Betty uses her handmade probe to find missing gravestones. She says families were usually buried in a row, so if there’s a gap, that’s a clue.
“It’s kind of like finding treasures. I found somebody!!! You get all excited and try to figure out where things go,” Betty says. “So we spend a bunch of time figuring out what needs to be done. This needs an epoxy repair, this just needs a simple reset.”
It also takes muscles to keep these memorials in shape. Broken pieces are mended with special compounds that won’t mar the lettering or weaken the stone. Some have to be recemented on a new base, It may seem macabre, but it does require a little gravedigging.
“You’d be surprised (by) the things that are written on some of the stones that we’ve come across,” Carlo says.
He notes one tombstone they restored from the 1800s is that of a 16-year-old girl named Cinderilla, who died after being injured in a fire.
The historic cemeteries also contain a community’s history, as well as artistry and poetry, such as “When the day break and the shadows flee” and “Weep not for me.”
The plot thickens for Bathsheba
The Mencuccis say their work is heartwarming, not spine-chilling. Betty says she never gets goosebumps — even when caring for the tombstone of the Burrillville woman who could easily make “The Most Haunted List.”
Bathsheba Sherman died in 1885, accused of being a demonic, baby-murdering witch, causing scary episodes at the old Arnold Farm in Burrillville. That led to Andrea Perron’s 2011 book, “House of Darkness, House of Light,” and inspired “The Conjuring,” a horror film released two years later.
While she may have put Burrillville on the paranormal map, the Mencuccis say Sherman got a bad rap.
“We want her to rest in peace. We want her people to leave her alone,” Betty says. “She’s an ordinary woman, lived an ordinary life in an ordinary farmhouse in this ordinary town, and she wasn’t known by anybody until the book came (out).”
They say Bathsheba died of paralysis, probably a stroke at the age of 73 — and has been made an undeserving villain in death.
“If your grandmother’s name happened to be Bathsheba and somebody walked into the cemetery and ooh, there’s a satanic sounding name, and started this myth about your grandmother, how would you feel?” Carlo says.
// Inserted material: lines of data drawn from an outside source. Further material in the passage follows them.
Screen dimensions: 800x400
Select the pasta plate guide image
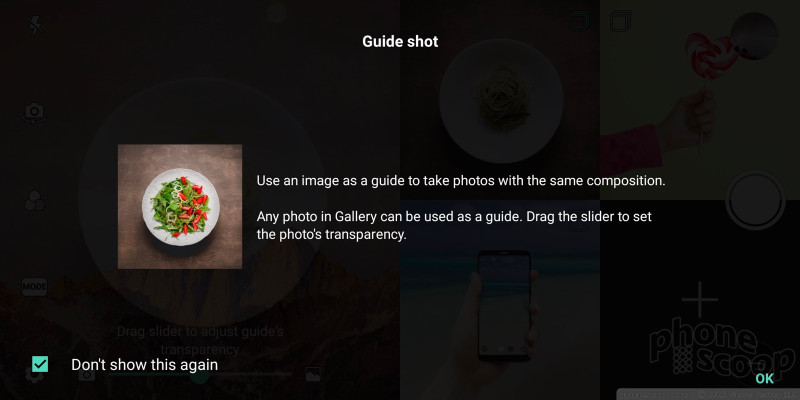499,99
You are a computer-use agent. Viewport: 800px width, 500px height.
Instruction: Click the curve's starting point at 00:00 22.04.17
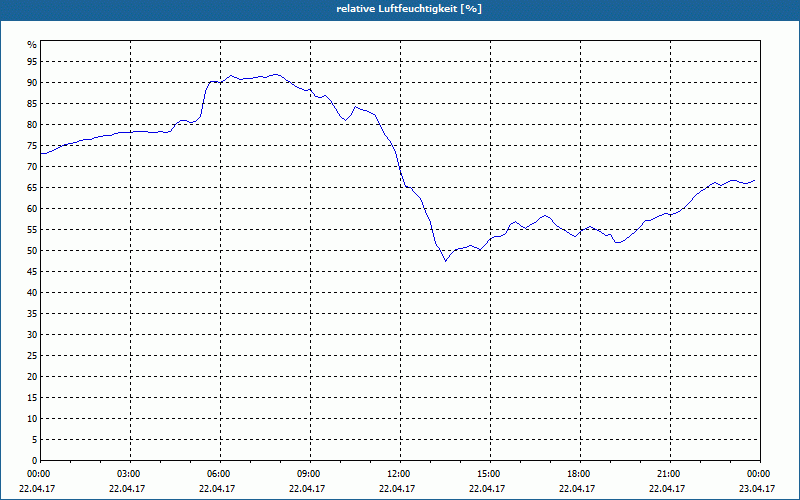[x=41, y=154]
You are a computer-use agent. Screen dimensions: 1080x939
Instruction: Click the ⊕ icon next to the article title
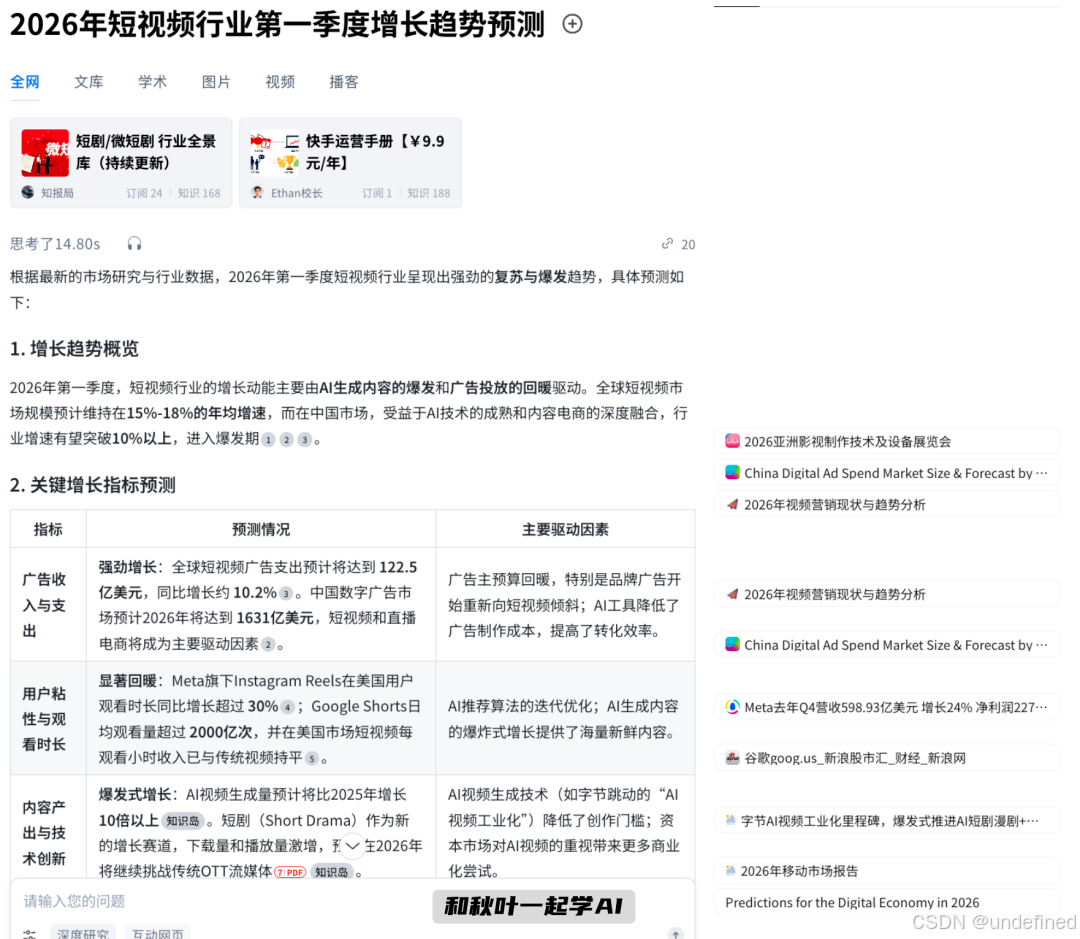pyautogui.click(x=571, y=24)
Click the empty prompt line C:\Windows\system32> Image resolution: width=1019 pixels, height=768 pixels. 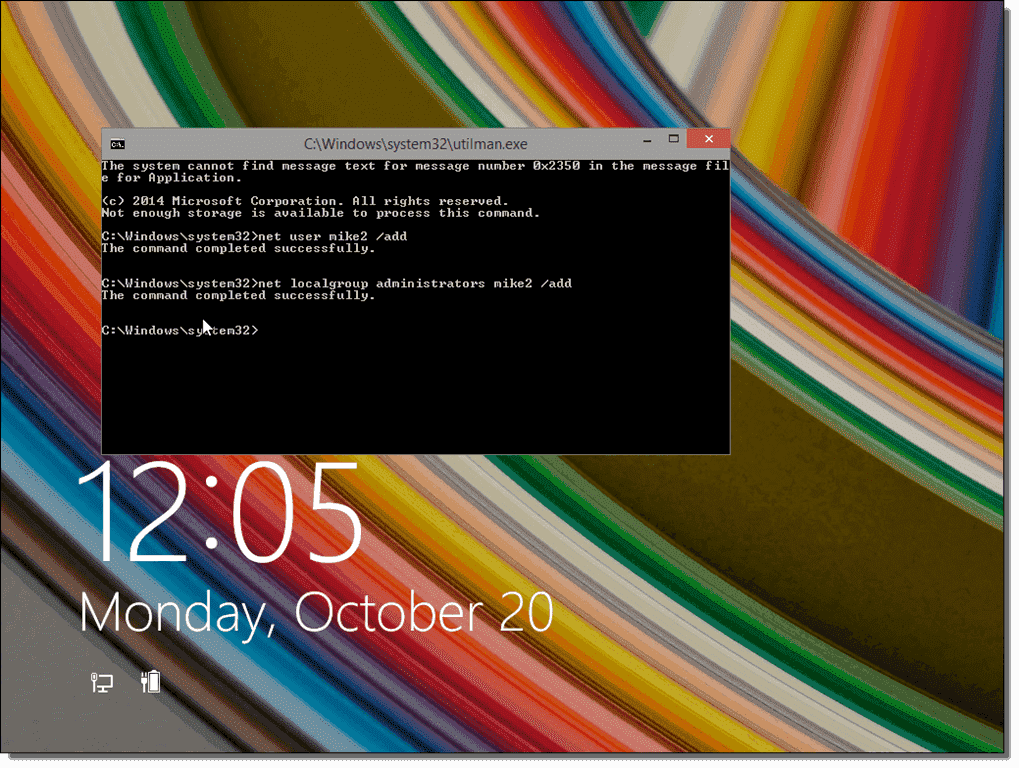[180, 330]
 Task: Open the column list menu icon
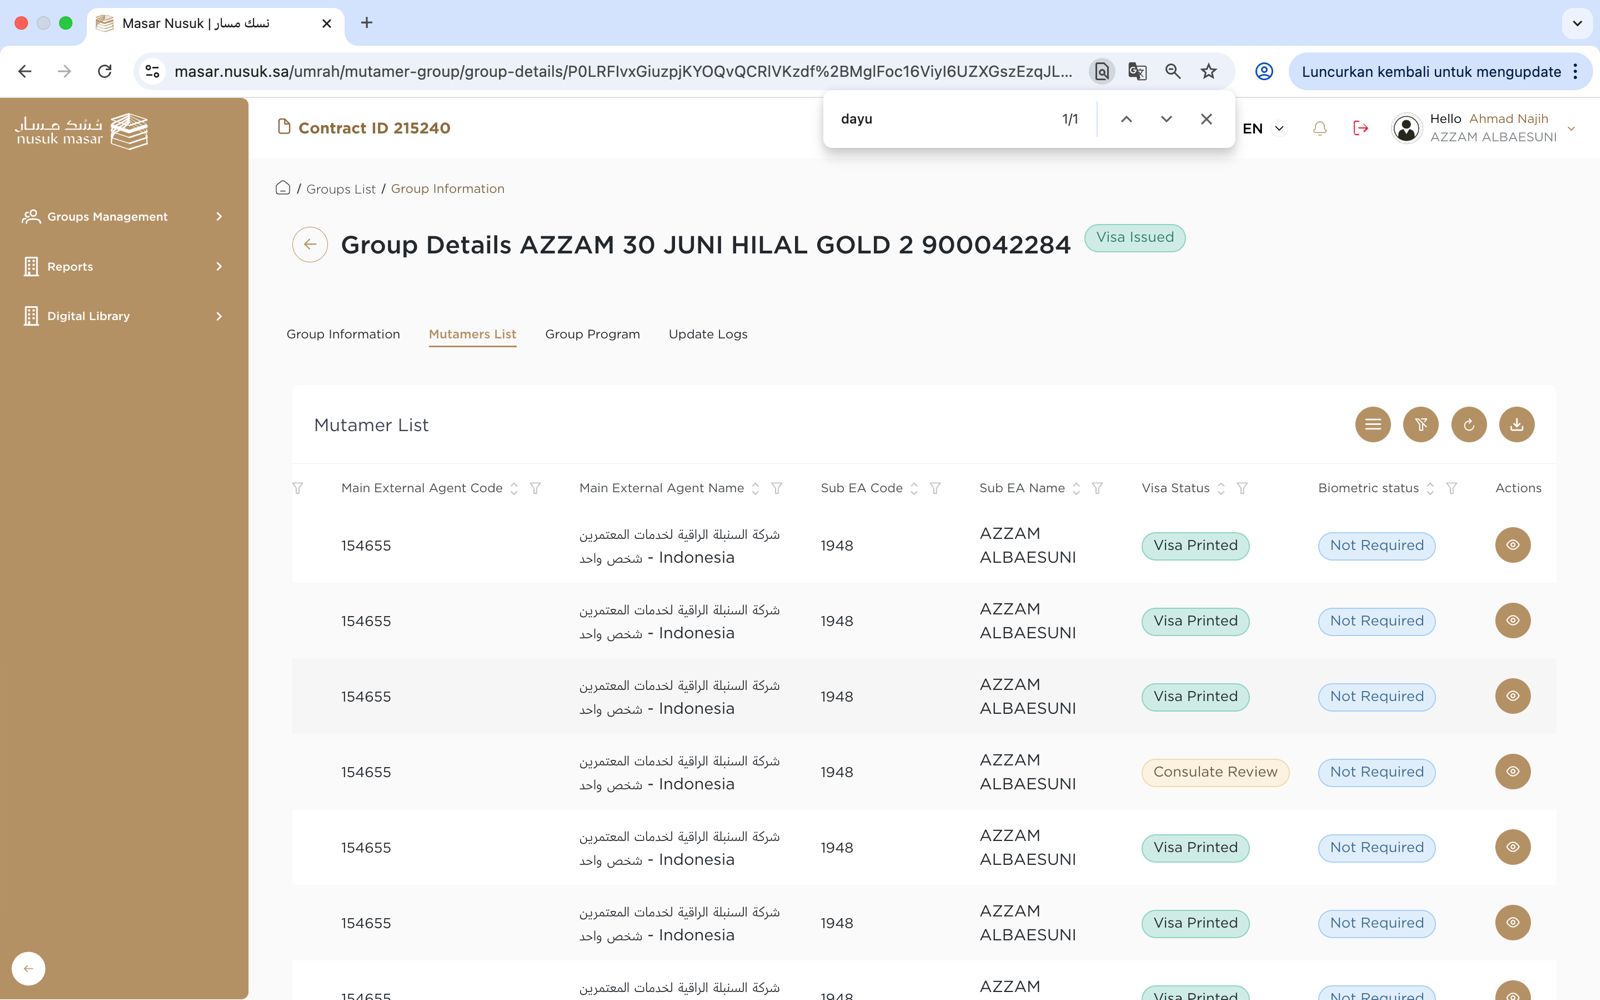pyautogui.click(x=1372, y=425)

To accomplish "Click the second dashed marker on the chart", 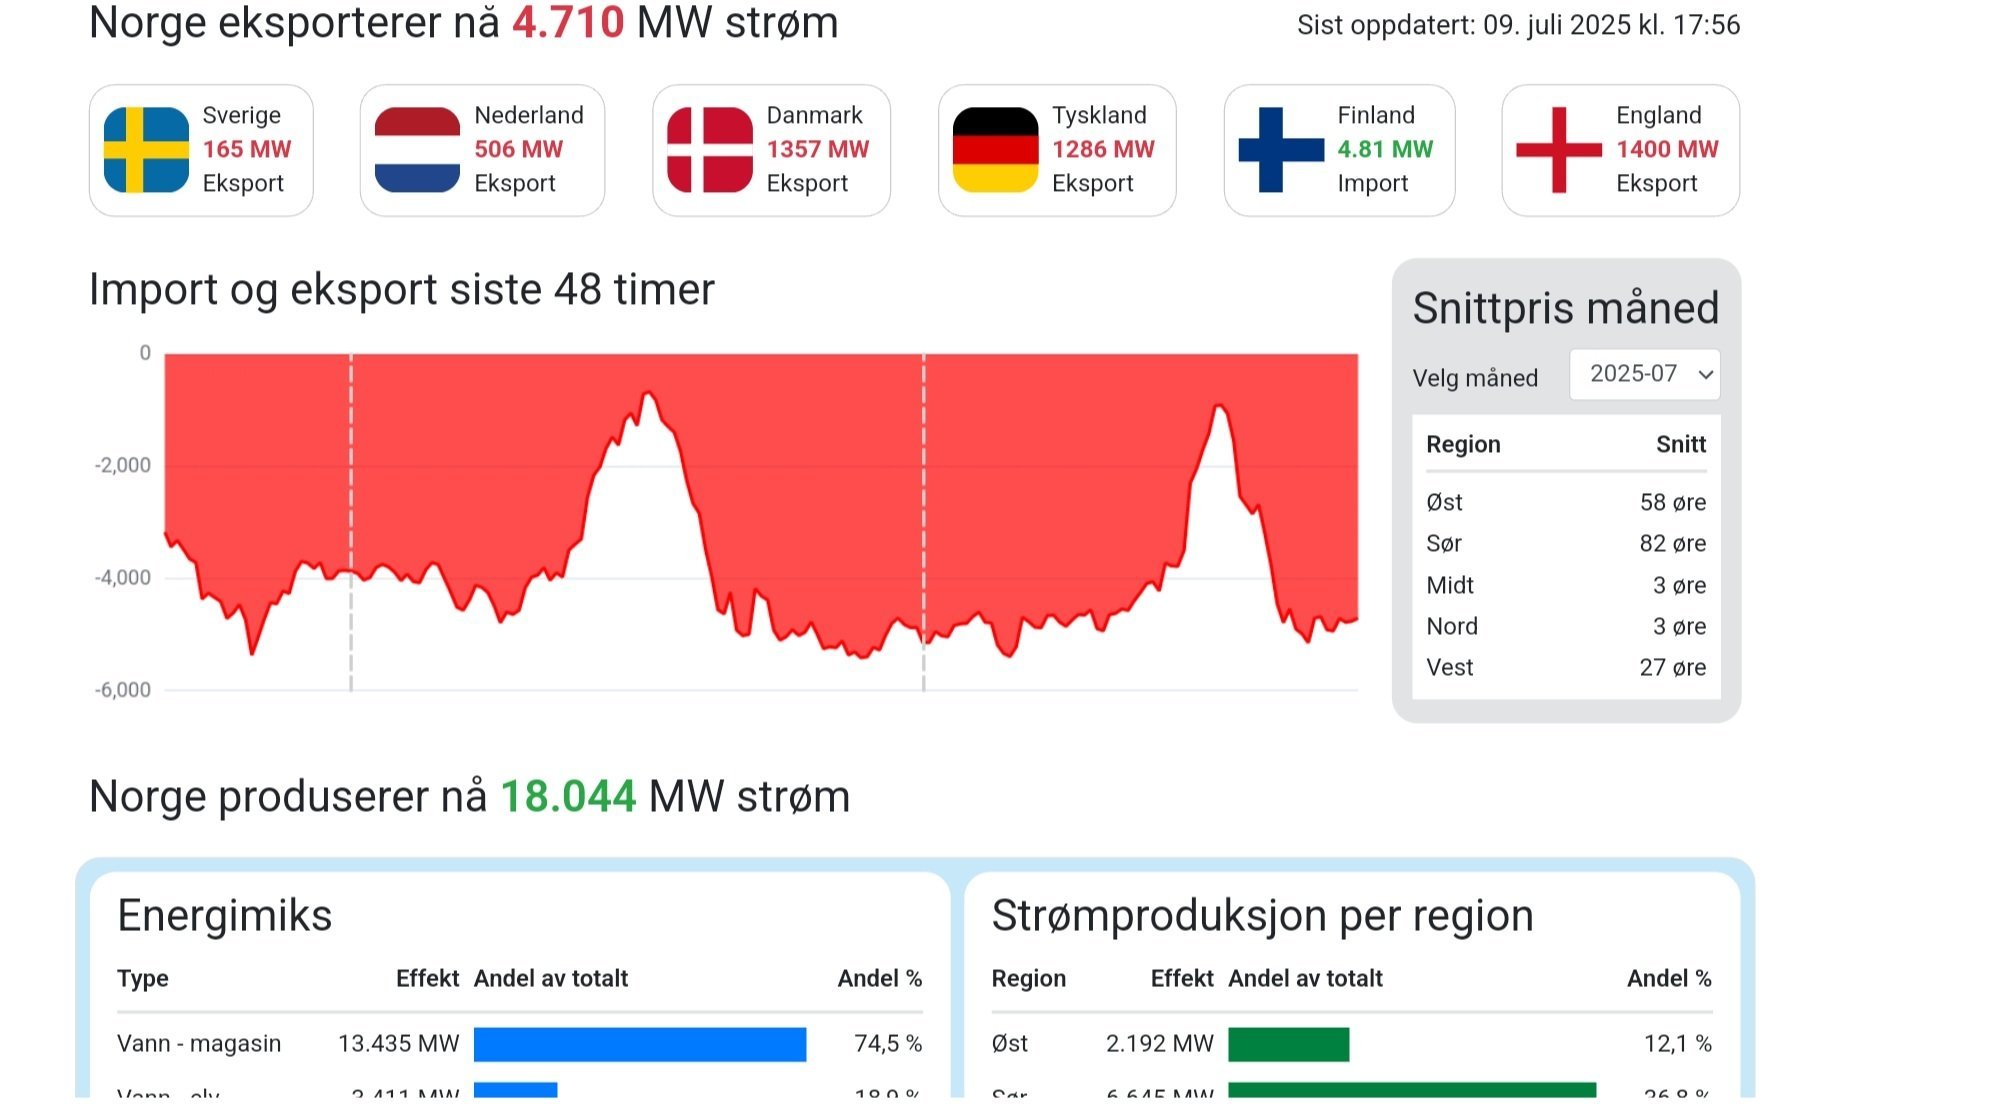I will [x=923, y=522].
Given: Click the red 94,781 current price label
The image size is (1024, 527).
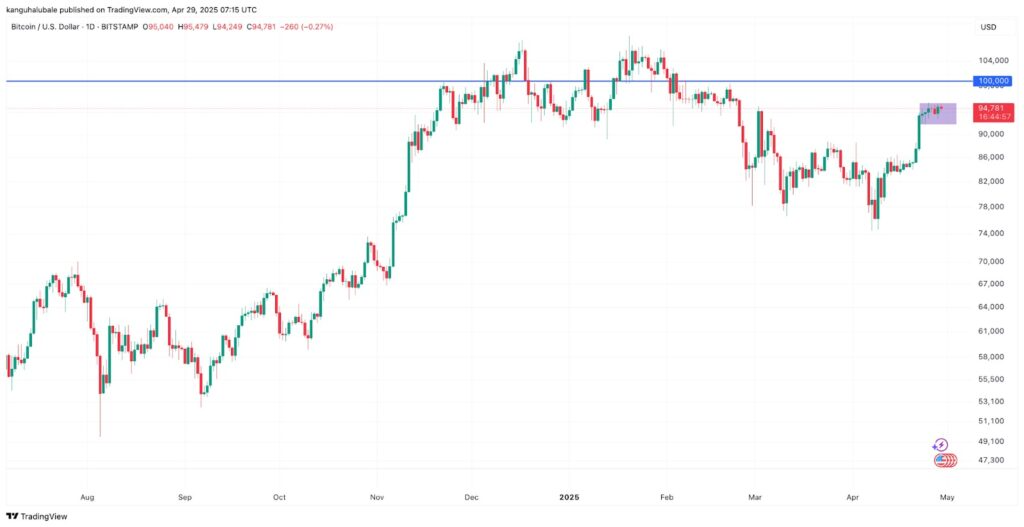Looking at the screenshot, I should (x=991, y=108).
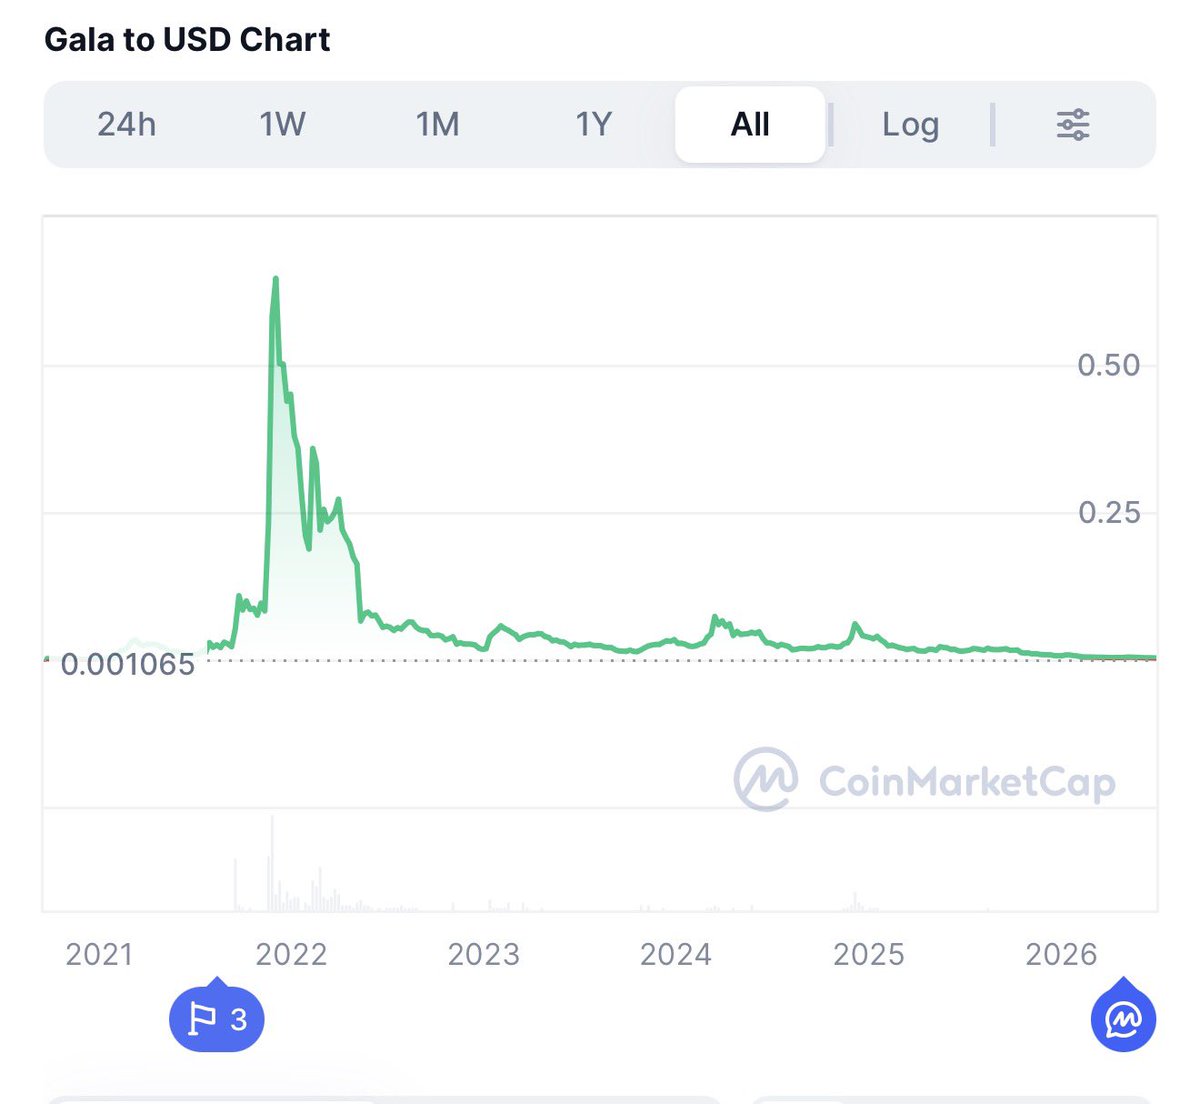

Bathsehba’s simple marble tombstone was tipped over so many times, it severed. After extensive repairs by the Mencuccis, it was broken again into pieces. Now, they say it was been restored and is being hidden in an undisclosed location to protect the marker from thrill-seeking souvenir hunters.
Interest in Bathsheba’s tombstone was so intense that a GoFundMe page was started and raised $2,100 for a new granite marker.
The Mencuccis find their own enchantment with their hobby, sometimes spending eight-hour days with what they say are their newfound friends.
“It’s very, very peaceful,” Betty says. “We have a very peaceful picnic in every cemetery that we’ve ever worked in.”
As fate would have it, the Mencuccis have a historic cemetery on their own property, which they are currently restoring. As for their own final plans, they say they wish to be buried as they have lived, side by side.